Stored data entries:
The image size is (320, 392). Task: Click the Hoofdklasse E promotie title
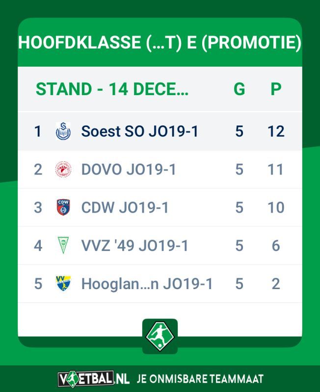pos(160,42)
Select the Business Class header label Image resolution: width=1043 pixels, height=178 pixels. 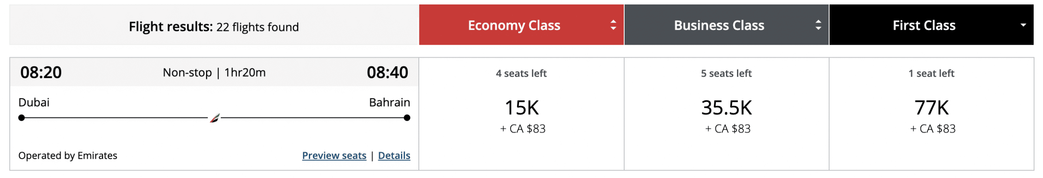719,25

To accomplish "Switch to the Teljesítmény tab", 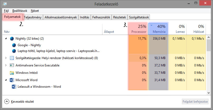I will point(32,17).
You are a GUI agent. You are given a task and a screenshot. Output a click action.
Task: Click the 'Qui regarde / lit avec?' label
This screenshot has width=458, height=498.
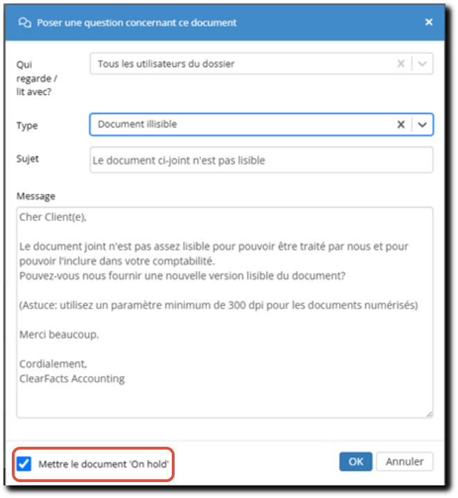37,78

Task to carry out: No pictures belong in the copy: reproduce exactly the lines above from the one that contains "Task: Click the 'Qui" through the last line of the entries.

Expected output:
Task: Click the 'Qui regarde / lit avec?' label
This screenshot has width=458, height=498.
37,78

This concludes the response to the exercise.